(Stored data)

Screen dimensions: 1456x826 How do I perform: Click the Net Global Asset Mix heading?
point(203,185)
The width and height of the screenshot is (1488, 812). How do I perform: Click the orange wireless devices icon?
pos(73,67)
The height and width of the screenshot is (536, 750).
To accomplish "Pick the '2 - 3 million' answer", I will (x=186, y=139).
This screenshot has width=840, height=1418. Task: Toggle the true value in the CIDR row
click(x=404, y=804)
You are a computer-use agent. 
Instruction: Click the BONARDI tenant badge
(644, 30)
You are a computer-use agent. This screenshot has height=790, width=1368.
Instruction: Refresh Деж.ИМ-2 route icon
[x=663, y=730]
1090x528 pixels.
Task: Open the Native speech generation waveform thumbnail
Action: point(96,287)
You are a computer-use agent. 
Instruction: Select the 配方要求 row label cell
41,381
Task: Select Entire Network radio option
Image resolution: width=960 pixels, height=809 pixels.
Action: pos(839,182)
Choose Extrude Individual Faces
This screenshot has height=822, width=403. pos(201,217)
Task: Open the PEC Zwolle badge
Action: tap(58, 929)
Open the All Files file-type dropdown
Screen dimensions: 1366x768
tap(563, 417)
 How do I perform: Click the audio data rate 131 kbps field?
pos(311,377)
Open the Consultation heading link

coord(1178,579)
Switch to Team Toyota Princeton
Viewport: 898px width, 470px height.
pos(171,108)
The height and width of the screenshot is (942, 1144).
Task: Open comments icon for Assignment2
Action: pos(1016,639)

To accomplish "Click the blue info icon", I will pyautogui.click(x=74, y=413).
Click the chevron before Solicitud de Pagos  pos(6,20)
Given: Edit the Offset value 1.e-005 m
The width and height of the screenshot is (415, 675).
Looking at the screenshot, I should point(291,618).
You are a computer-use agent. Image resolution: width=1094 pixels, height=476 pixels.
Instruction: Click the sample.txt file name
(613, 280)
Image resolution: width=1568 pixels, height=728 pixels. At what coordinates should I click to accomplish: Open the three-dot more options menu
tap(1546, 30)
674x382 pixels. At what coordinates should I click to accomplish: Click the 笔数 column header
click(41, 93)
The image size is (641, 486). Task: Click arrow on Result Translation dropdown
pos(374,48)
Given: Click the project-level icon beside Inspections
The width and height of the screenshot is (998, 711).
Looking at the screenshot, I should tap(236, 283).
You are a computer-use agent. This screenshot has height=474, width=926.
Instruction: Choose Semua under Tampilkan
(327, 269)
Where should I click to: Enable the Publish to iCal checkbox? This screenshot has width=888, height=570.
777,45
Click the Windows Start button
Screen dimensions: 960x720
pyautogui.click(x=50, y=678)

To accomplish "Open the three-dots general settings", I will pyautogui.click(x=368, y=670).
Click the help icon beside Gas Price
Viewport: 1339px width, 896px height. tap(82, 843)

(Task directions) Your reply must repeat the entries above exactly and in full.

(Task result)
Screen dimensions: 1456x826 How do I perform: Click the Net Global Asset Mix heading?
point(203,185)
The width and height of the screenshot is (1488, 812). How do I perform: Click the orange wireless devices icon?
pos(73,67)
The height and width of the screenshot is (536, 750).
To accomplish "Pick the '2 - 3 million' answer", I will (x=186, y=139).
This screenshot has width=840, height=1418. Task: Toggle the true value in the CIDR row
click(x=404, y=804)
You are a computer-use agent. 
Instruction: Click the BONARDI tenant badge
(644, 30)
You are a computer-use agent. This screenshot has height=790, width=1368.
Instruction: Refresh Деж.ИМ-2 route icon
[x=663, y=730]
1090x528 pixels.
Task: Open the Native speech generation waveform thumbnail
Action: point(96,287)
You are a computer-use agent. 
Instruction: Select the 配方要求 row label cell
41,381
Task: Select Entire Network radio option
Image resolution: width=960 pixels, height=809 pixels.
Action: pos(839,182)
Choose Extrude Individual Faces
This screenshot has height=822, width=403. pos(201,217)
Task: Open the PEC Zwolle badge
Action: tap(58, 929)
Open the All Files file-type dropdown
Screen dimensions: 1366x768
tap(563, 417)
 How do I perform: Click the audio data rate 131 kbps field?
pos(311,377)
Open the Consultation heading link

coord(1178,579)
Switch to Team Toyota Princeton
Viewport: 898px width, 470px height.
pos(171,108)
The height and width of the screenshot is (942, 1144).
Task: Open comments icon for Assignment2
Action: pos(1016,639)

To accomplish "Click the blue info icon", I will pyautogui.click(x=74, y=413).
Click the chevron before Solicitud de Pagos  pos(6,20)
Given: Edit the Offset value 1.e-005 m
The width and height of the screenshot is (415, 675).
Looking at the screenshot, I should point(291,618).
You are a computer-use agent. Image resolution: width=1094 pixels, height=476 pixels.
Instruction: Click the sample.txt file name
(613, 280)
Image resolution: width=1568 pixels, height=728 pixels. At what coordinates should I click to accomplish: Open the three-dot more options menu
tap(1546, 30)
674x382 pixels. At what coordinates should I click to accomplish: Click the 笔数 column header
click(41, 93)
The image size is (641, 486). Task: Click arrow on Result Translation dropdown
pos(374,48)
Given: Click the project-level icon beside Inspections
The width and height of the screenshot is (998, 711).
Looking at the screenshot, I should tap(236, 283).
You are a computer-use agent. This screenshot has height=474, width=926.
Instruction: Choose Semua under Tampilkan
(327, 269)
Where should I click to: Enable the Publish to iCal checkbox? This screenshot has width=888, height=570.
777,45
Click the Windows Start button
Screen dimensions: 960x720
pyautogui.click(x=50, y=678)

To accomplish "Open the three-dots general settings", I will pyautogui.click(x=368, y=670).
Click the help icon beside Gas Price
Viewport: 1339px width, 896px height. tap(82, 843)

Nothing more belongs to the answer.